Now, however, it is! Adding commands which don’t have an associated icon don’t need to use their full menu text name any longer. From the View – Customize Toolbar… command, you can assign your own icons to any command in toolbars (standard toolbars from Cadence or your own).
Whatever graphic file you select for the icon will be scaled to the standard toolbar icon size by the application; there is no need for you to ensure that you have the “right” size. However, your custom icons won’t have different files assigned for light and dark themes. The overrides here will apply equally to both. Most people will likely never notice (I doubt many of us switch frequently between themes in any of our applications), but it is something to keep in mind.
Above, I “borrowed” the save icon from the 17.2 release and assigned it to the save command, as you can see. Compare that to the Add Parallel Line command, which I also added to this toolbar. The save command’s icon takes up far less room, and the image is quicker to recognize than reading the full text of the command. Much better, in my mind!
We recommend that you put all graphics files to be used as custom icons into a shared folder for your users. Point your ICONPATH variable in your setup to this folder. If you don’t, the tool will ask if you want to add the directory the new icon file exists into your existing ICONPATH hierarchy (it’ll be added to the top of the list). This isn’t the recommended flow. Using a common, consistent path will work better for teams of more than one person to give you all a consistent experience.
Should you ever need to restore the Cadence default icon, use the Reset Icon… button on the form shown above. The defaults are always available and are never lost, just overwritten, by the custom graphics. In the same way, should you mistakenly change your ICONPATH setting or delete the directory with your icon images, the tool will revert to the default.
The third (and last) item to discuss with this intro to all that is new and awesome with 17.4 are the improvements to the visibility panel’s display. As you’ll see below, you are no longer limited to just conductor, plane, and mask layer categories to show and hide things. You now gain dielectric and die stack categories:
This allows all of you with named dielectric layers to hide these from the layer list here. They might need names, but changing their visibility is rather infrequent. Similarly, for those doing large die stacks, being able to turn off 10 or more of these layers when your focus is on the substrate layers and routing, can decrease the clutter of layers giving you much better visibility of… *ahem* what’s visible.

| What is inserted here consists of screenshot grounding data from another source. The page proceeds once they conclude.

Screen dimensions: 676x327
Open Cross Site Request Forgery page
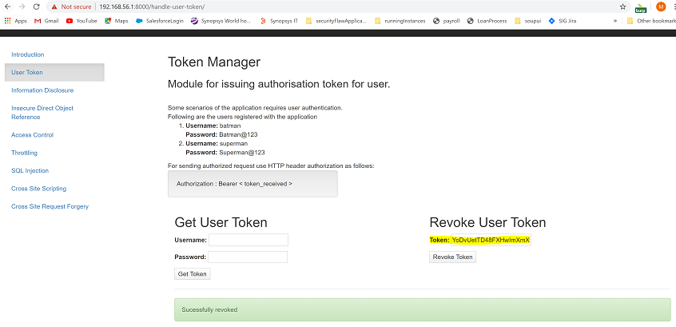coord(50,206)
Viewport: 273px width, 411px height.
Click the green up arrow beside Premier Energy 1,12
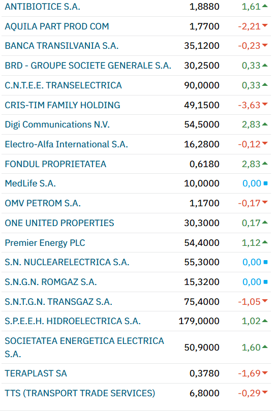click(265, 242)
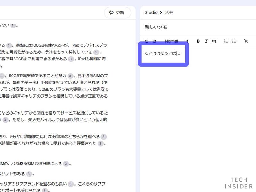Click citation chip 3 after 50GBで最安値であることが魅力
Viewport: 256px width, 192px height.
[70, 76]
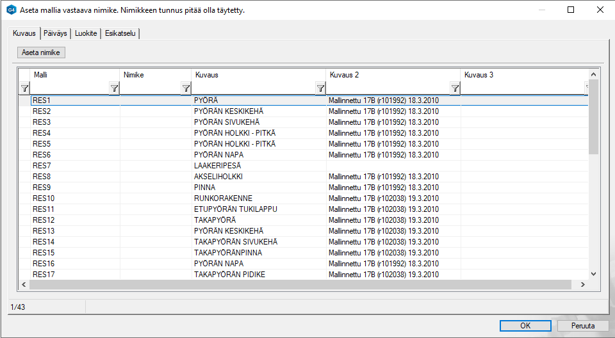
Task: Click the G4 application icon in title bar
Action: [10, 10]
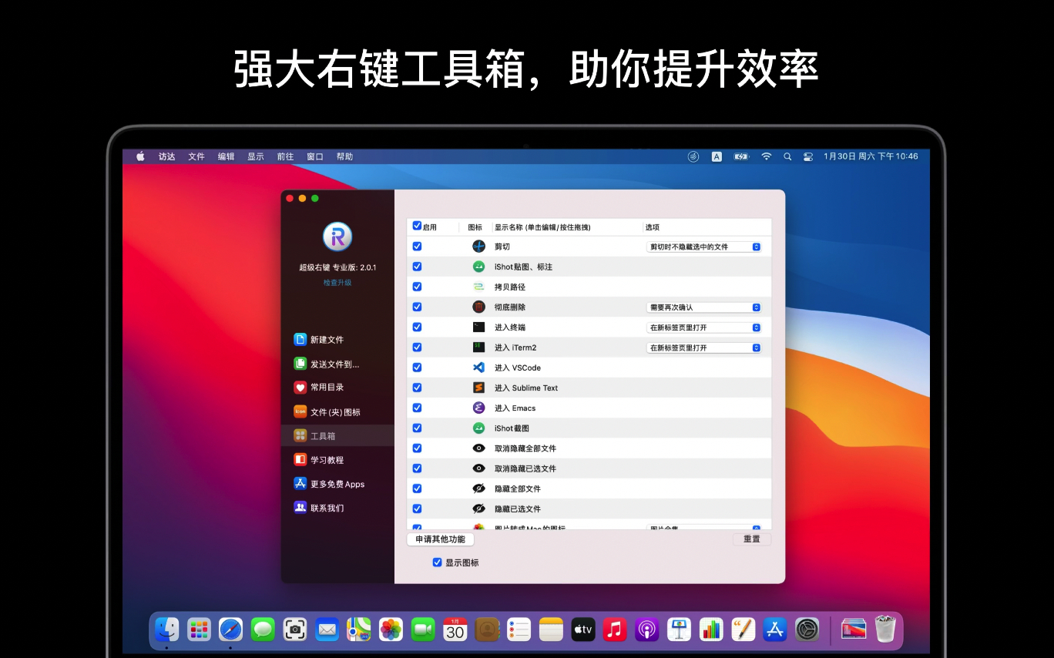Select 新建文件 in the sidebar
1054x658 pixels.
(327, 340)
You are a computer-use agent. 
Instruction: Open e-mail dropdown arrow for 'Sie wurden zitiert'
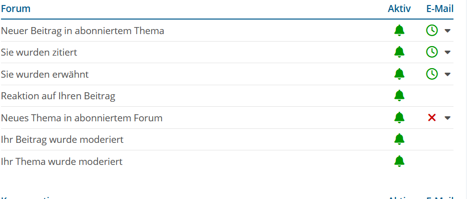(447, 53)
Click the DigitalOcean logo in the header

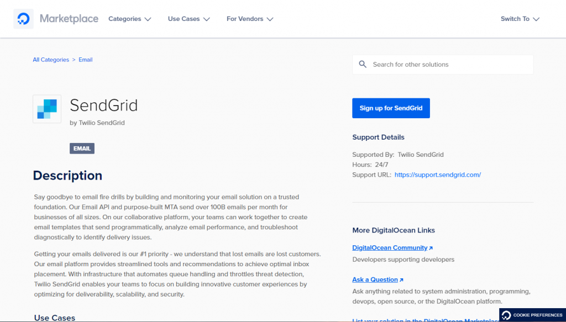pyautogui.click(x=23, y=18)
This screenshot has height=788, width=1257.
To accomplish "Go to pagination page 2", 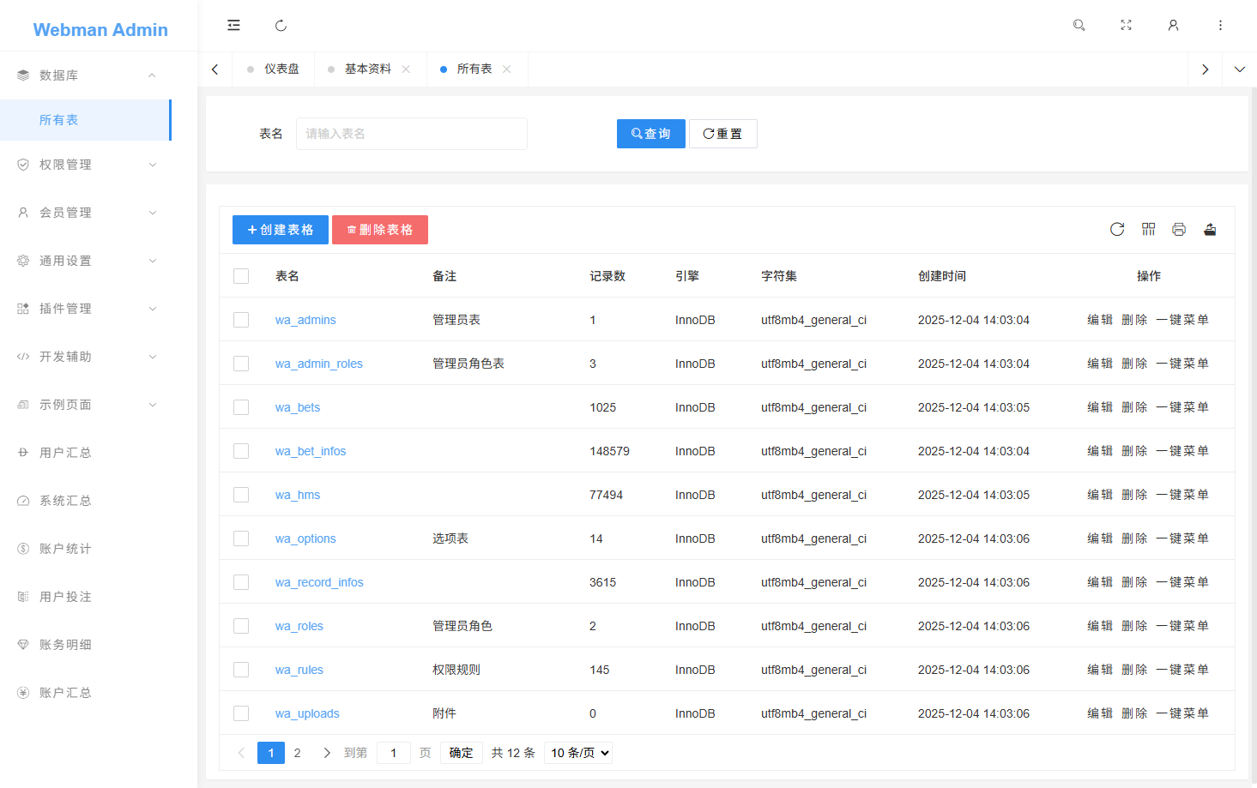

Because there are more categories of layers, and to keep things as simple as possible, any empty category will automatically hide itself in the panel, too. You can leave the on/off status configured in the main color form for those you want to see. But, should you want to see the die stack layers when available, you will not see this line entry in designs where there are no die stack layers in the cross-section. It may seem a small thing, but saved space is saved space. The more you need to see that fits on the screen (and the less you see that you DON’T need to), the better!
Because we are. A lot of work has gone into the new look of the tool. Everyone on the team hopes you appreciate and enjoy the fruits of their labors!